▸ **Exercise description**
In the entries below, identify every line with the string "computer" and copy it.

▸ **Task input**
####
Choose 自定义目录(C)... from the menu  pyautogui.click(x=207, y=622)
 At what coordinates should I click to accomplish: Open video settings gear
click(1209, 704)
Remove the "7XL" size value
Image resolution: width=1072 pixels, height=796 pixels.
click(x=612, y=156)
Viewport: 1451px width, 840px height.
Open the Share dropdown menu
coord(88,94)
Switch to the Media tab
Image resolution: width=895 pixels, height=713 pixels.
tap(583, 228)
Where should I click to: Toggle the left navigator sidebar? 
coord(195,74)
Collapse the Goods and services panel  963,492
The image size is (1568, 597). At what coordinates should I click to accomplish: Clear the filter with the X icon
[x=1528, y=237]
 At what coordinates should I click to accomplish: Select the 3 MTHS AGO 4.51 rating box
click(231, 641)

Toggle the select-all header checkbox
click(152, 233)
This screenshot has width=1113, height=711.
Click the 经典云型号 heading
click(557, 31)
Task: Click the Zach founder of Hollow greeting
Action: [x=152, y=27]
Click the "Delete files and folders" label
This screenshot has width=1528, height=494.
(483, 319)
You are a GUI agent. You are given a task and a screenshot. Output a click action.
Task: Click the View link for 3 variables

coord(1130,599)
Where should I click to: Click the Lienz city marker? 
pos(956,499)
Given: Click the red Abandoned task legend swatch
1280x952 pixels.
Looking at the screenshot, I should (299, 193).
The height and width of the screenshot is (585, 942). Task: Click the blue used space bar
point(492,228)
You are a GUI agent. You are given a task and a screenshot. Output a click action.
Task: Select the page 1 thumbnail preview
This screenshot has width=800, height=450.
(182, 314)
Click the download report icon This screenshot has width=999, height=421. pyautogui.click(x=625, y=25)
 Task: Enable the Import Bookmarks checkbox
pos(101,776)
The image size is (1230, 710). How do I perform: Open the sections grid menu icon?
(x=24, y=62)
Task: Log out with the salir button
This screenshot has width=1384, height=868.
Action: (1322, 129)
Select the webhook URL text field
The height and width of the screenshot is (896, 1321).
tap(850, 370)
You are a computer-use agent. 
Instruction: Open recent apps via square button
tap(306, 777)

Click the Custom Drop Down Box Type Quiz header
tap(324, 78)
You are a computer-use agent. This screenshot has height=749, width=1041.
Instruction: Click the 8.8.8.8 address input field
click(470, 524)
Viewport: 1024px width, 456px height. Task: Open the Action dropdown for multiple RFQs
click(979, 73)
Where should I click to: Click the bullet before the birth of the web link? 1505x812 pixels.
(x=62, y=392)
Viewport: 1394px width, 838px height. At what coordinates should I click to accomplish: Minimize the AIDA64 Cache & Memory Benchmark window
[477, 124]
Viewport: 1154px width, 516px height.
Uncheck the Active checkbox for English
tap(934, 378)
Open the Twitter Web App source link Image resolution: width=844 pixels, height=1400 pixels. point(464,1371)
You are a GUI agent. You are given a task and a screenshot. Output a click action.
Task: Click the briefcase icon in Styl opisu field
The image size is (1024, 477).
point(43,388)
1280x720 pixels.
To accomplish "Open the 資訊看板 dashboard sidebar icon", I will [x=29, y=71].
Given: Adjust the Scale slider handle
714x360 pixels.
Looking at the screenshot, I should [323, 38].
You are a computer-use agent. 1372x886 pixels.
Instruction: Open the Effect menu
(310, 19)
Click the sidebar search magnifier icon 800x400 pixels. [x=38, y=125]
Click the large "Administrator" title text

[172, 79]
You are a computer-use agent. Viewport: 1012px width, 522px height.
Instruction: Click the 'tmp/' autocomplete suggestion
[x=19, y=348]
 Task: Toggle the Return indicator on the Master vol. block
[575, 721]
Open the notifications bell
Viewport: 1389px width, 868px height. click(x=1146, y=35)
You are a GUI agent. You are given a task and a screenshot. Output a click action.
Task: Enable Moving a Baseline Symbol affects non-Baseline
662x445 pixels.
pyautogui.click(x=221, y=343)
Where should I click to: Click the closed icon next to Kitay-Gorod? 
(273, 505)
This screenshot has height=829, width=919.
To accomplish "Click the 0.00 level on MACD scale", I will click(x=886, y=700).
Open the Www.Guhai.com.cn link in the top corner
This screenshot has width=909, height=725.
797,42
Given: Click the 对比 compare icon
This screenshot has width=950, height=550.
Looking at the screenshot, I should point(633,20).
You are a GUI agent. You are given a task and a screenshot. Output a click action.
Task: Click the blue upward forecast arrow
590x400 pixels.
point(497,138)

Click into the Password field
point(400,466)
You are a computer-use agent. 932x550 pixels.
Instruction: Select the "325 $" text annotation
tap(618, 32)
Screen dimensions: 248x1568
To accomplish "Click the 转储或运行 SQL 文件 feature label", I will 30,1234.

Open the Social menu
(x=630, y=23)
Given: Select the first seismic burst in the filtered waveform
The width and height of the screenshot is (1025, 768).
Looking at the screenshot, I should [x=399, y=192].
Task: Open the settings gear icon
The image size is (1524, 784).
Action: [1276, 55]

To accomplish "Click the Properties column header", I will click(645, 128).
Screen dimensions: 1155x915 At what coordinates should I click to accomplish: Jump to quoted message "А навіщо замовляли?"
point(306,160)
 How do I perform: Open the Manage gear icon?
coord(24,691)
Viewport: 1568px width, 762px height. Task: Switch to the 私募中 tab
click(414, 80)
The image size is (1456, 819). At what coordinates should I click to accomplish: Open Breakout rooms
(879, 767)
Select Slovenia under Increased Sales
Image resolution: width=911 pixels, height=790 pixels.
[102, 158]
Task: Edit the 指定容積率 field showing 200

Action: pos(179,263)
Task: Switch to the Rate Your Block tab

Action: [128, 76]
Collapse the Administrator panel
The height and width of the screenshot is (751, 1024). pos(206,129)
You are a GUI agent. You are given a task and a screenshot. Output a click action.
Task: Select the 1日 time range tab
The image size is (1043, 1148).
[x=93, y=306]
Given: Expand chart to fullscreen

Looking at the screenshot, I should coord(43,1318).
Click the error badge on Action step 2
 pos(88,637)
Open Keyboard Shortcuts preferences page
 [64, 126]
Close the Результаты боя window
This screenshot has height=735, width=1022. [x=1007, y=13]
####
▸ **Expected output**
You are a computer-use agent. 
You are a computer-use agent. This screenshot has height=749, width=1041.
You are a computer-use agent. 1372x886 pixels.
You are a computer-use agent. Viewport: 1012px width, 522px height.
You are a computer-use agent. 932x550 pixels.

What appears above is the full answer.